Too much tertiary education... Former performer/wrestler, teacher, scientist; Published author & Father... Want to be a writer if I grow up...
Published December 7th 2019
Christmas isn't the same without some death and mayhem
Christmas movies, in general, are tedious. They always have that happy little ending where the bad character (or suicidal character in the case of It's A Wonderful Life and its rip-offs) comes to some sort of feel-good redemption. I mean, that's fine, sure, but it's all the same. When it comes down to it, it's all based on that perennial classic A Christmas Carol, which is actually a good story and has led to some wonderful films.
Anyway, on a slightly different topic, I have a love for what are considered bad movies. I am the sort of person who owns all 6 Sharknado films. I own several books detailing the worst movies of all time, a total over the books of almost 250 films. I have seen 215 of them. A bad film will attract more attention from me than one that won a swag of Oscars. It it's got less than 20% on Rotten Tomatoes, I am so there.
So what? I can hear you ask, interrupting me.
Well, let's put the two of them together! Okay, not quite (as you shall see), but still, I give you Sanata's Slay (2005), written and directed by David Steiman.

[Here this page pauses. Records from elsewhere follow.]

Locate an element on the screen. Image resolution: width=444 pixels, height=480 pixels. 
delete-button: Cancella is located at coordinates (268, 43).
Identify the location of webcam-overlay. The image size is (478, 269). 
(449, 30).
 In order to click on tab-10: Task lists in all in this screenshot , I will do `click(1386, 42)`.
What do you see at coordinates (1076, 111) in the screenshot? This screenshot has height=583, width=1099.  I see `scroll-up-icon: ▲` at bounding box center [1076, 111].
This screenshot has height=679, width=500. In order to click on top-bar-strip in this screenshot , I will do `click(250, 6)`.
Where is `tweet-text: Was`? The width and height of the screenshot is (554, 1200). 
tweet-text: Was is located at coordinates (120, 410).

This is a Christmas horror film. Yes, Christmas horror! Look at Eerie Christmas and my list of strange Christmas books to see how much I enjoy Christmas horror. But, truth be told, there was one reason and one reason only that I bought this film on DVD (as opposed to just hiring it yes, that was still a "thing" back then): It stars Bill Goldberg.

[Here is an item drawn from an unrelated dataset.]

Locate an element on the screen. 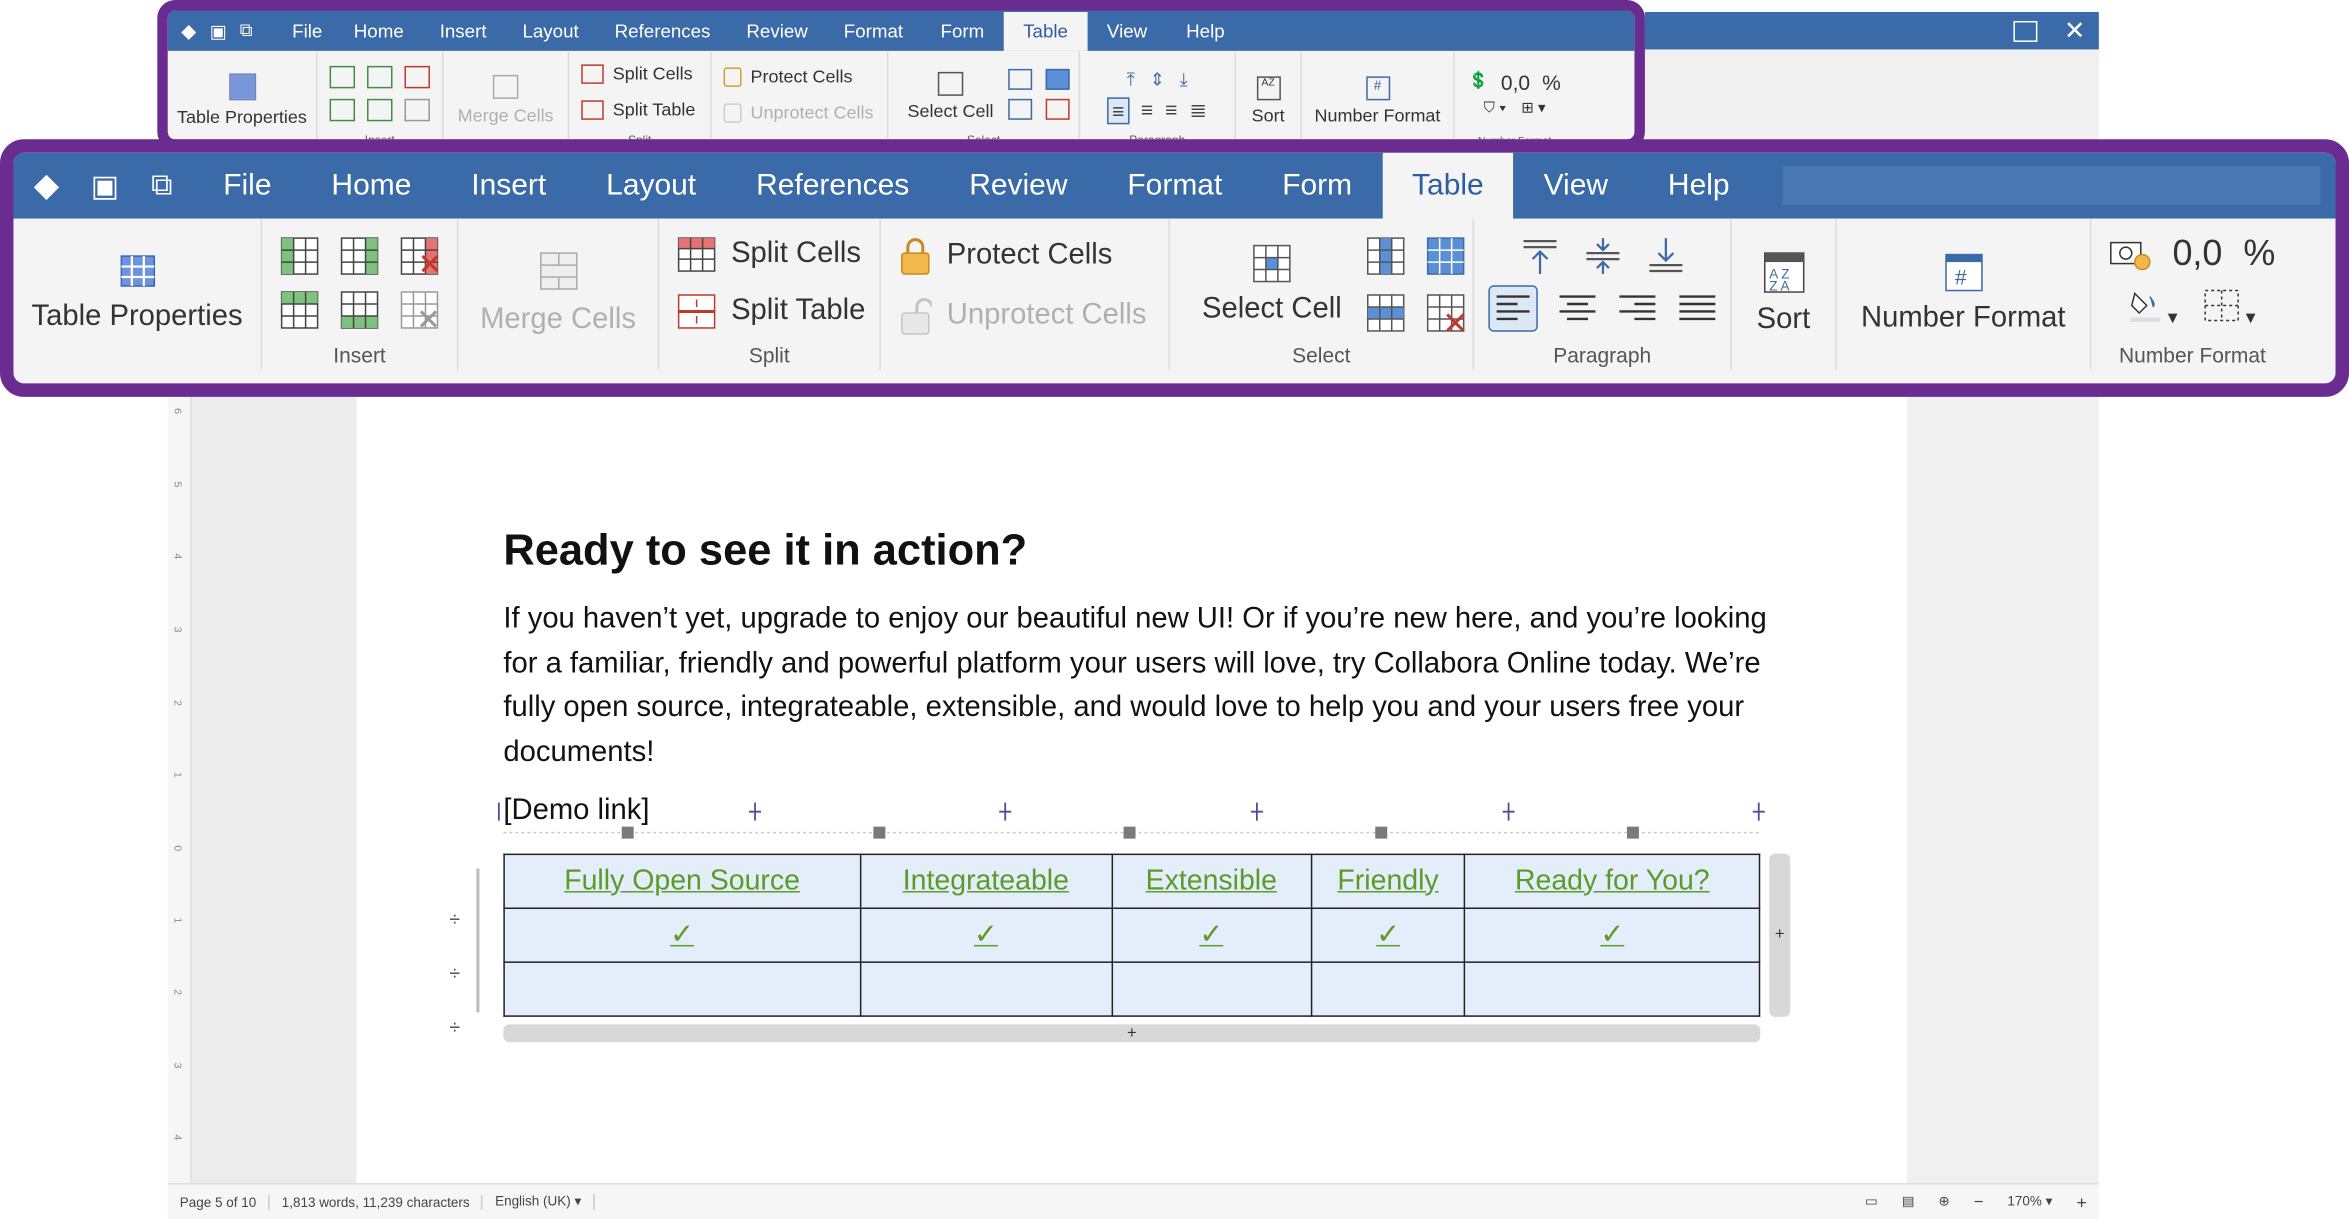 The height and width of the screenshot is (1219, 2349). tab-table: Table is located at coordinates (1046, 31).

This time I am sensing blank faces.
All right, Bill Goldberg is a professional wrestler, one I am a huge fan of. And, as regular readers will know, I am a fan of professional wrestling in general. In fact, the worst film I have ever seen stars wrestler Hulk Hogan. And it is also a Christmas-themed movie. I mean, it is worse than anything ever but that's a story for a different day. The simple fact is one of the few bright points of the WCW wrestling promotion in the late-1990s was in this film, so I knew I had to own it. I bought the first release DVD. It has 2 trailers as extras and that's it. No commentary, no 'making of', no stills, nothing. Just the film and two trailers (and the opportunity to have Spanish subtitles).
Goldberg the wrestler
Okay, so a quick synopsis, as spoiler-free as I can. Goldberg plays Santa. (Yay!) He's a demon. (Huh?) He's been sentenced to 1000 years on Earth being the Santa we know and love, all because an angel defeated him. Guess what? 1000 years is up! Anyway, Santa is shown going through Hell Township in his sleigh drawn by his hell-deer and kills people in a variety of really grisly and actually strangely amusing ways. This includes killing a delicatessen owner Mr Green. But does not include killing the local pastor, who is not a nice person at all, when he burns down a strip club. (For real wrestling nerds Vince Russo appears as a patron in the strip club!)
While all this is going on, a kid named Nicholas and his grandfather (played by Robert Culp) who is apparently crazy, live in Hell Township. Grandpa, who hates Christmas, explains to Nicholas that Santa is to Satan what Jesus was to God. (No, seriously, stick with me on this.) Anyway, Nicholas is accused of killing Mr Green, is bailed out by his girlfriend and then we discover Grandpa was the angel who defeated Santa and had him sentenced to deliver presents. And
Look, it actually gets stranger from here. Curling is involved. The sport, not the hair style. Lots of curling. The pastor gets his come-uppance. And it leaves itself open for a sequel.
Goldberg the Santa
This is a film that does not take itself seriously at all. There are a lot of Jewish actors playing roles (including Goldberg himself). I mean, the opening scene is a family made up of Jewish actors having a traditional terrible Christmas dinner before Santa comes and kills them all. This includes, by the way, Fran Drescher, who is drowned in punch, and James Caan who is force-fed a turkey leg. That opening scene is when you realise this is not a serious film. If they had gone for a straight-out horror/slasher film, this would have verged on unwatchable. Despite the obvious comedy, at the time it came out, I remember reading a review that complained about the lack of slasher film tropes, slamming it mercilessly, and giving it a shockingly low rating. I rented it as soon as I could (I don't think it had a theatre run in Australia), hoping for a terrible film.
Well, guess what? It's a decent horror-comedy! There are enough jokes and little things (and some of the deaths are gruesomely funny) to make it quite an enjoyable film. And for wrestling fans, the last words on the film are Santa spouting Goldberg's own wrestling catch-phrase. So, this is not one of my "bad films" this is a fun film. And, yes, I bought the DVD as soon as I could as well.
This is a strange, gross, funny and completely enjoyable film. Turn your mind off for 100 minutes or so and let death and mayhem and curling and humour fill your mind.